# Lecture 11

## Recap

$$
I(x)=\begin{cases}
0 & x\leq 0 \\
1 & x>0
\end{cases}
$$

## Continue on Chapter 6

### The step function

#### Theorem 6.16

If $\sum c_n$ converges and $\{s_n\}$ is a sequence of distinct elements of $(a,b)$, and $f$ is continuous on $[a,b]$, and $\alpha(x)=\sum_{n=1}^{\infty}c_nI(x-s_n)$, then $\int_a^bf \ d\alpha=\sum_{n=1}^{\infty}c_nf(s_n)$.

Proof:

For each $x$, $I(x-s_n)\leq 1$ so $\sum_{n=1}^{\infty}c_nI(x-s_n)\leq \sum_{n=1}^{\infty}c_n$ converges (by comparison test).

Let $\epsilon>0$. We can find $N$ such that $\sum_{n=N+1}^{\infty}c_n<\epsilon$. (Recall that the series $\sum_{n=1}^{\infty}c_n$ converges if and only if $\lim_{N\to\infty}\sum_{n=1}^{N}c_n$ exists.)

Set $\alpha_1(x)=\sum_{n=1}^{N}c_nI(x-s_n)$, and $\alpha_2(x)=\sum_{n=N+1}^{\infty}c_nI(x-s_n)$.

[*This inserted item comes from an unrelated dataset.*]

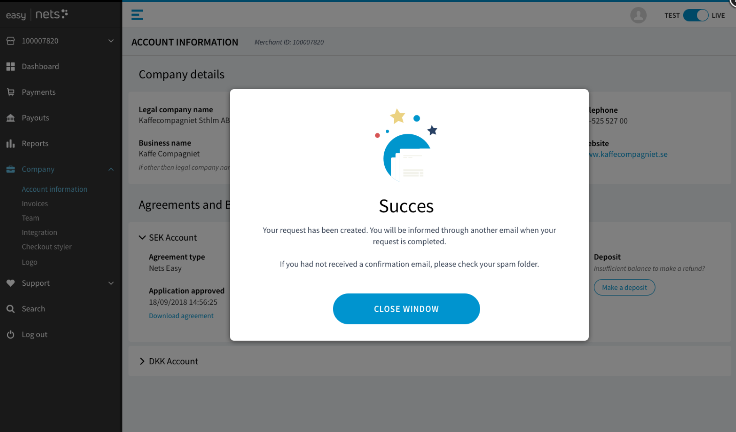Screen dimensions: 736x432
Task: Select Account information menu item
Action: (55, 189)
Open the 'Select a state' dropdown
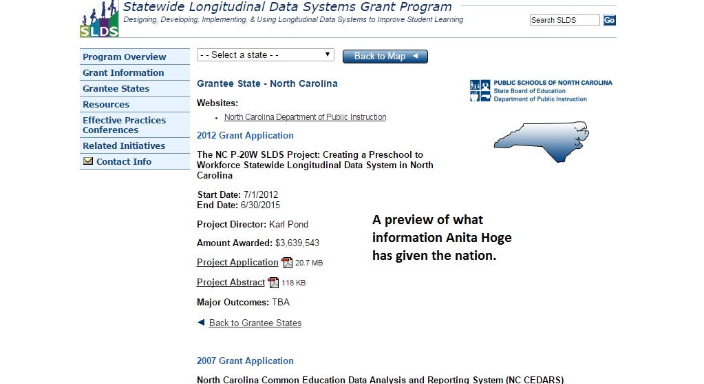The height and width of the screenshot is (384, 704). point(265,55)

Using the linearity of the integral, we have

$$
\int_a^b f\ d\alpha_1=  \sum_{n=1}^{N}c_n\int_a^b fd(I(x-s_n))= \sum_{n=1}^{N}c_nf(s_n)
$$

On the other hand, with $M=\sup|f|$,

$$
\left|\int_a^b f\ d\alpha_2\right|\leq \int_a^b |f|\ d\alpha_2\leq M\int_a^b \alpha_2\ dx=M\sum_{n=N+1}^{\infty}c_n(b-s_n)<\epsilon
$$

So,

$$
\begin{aligned}
\left|\int_a^b f\ d\alpha-\sum_{n=1}^{\infty}c_nf(s_n)\right|&= \left|\int_a^b f\ d\alpha_2-\sum_{n=N+1}^{\infty}c_nf(s_n)\right|\\
&\leq |M\epsilon-\sum_{n=N+1}^{\infty}|c_n|M(b-s_n)|\\
&<2M\epsilon
\end{aligned}
$$

Since $\epsilon$ is arbitrary, we have $\int_a^b f\ d\alpha=\sum_{n=1}^{\infty}c_nf(s_n)$.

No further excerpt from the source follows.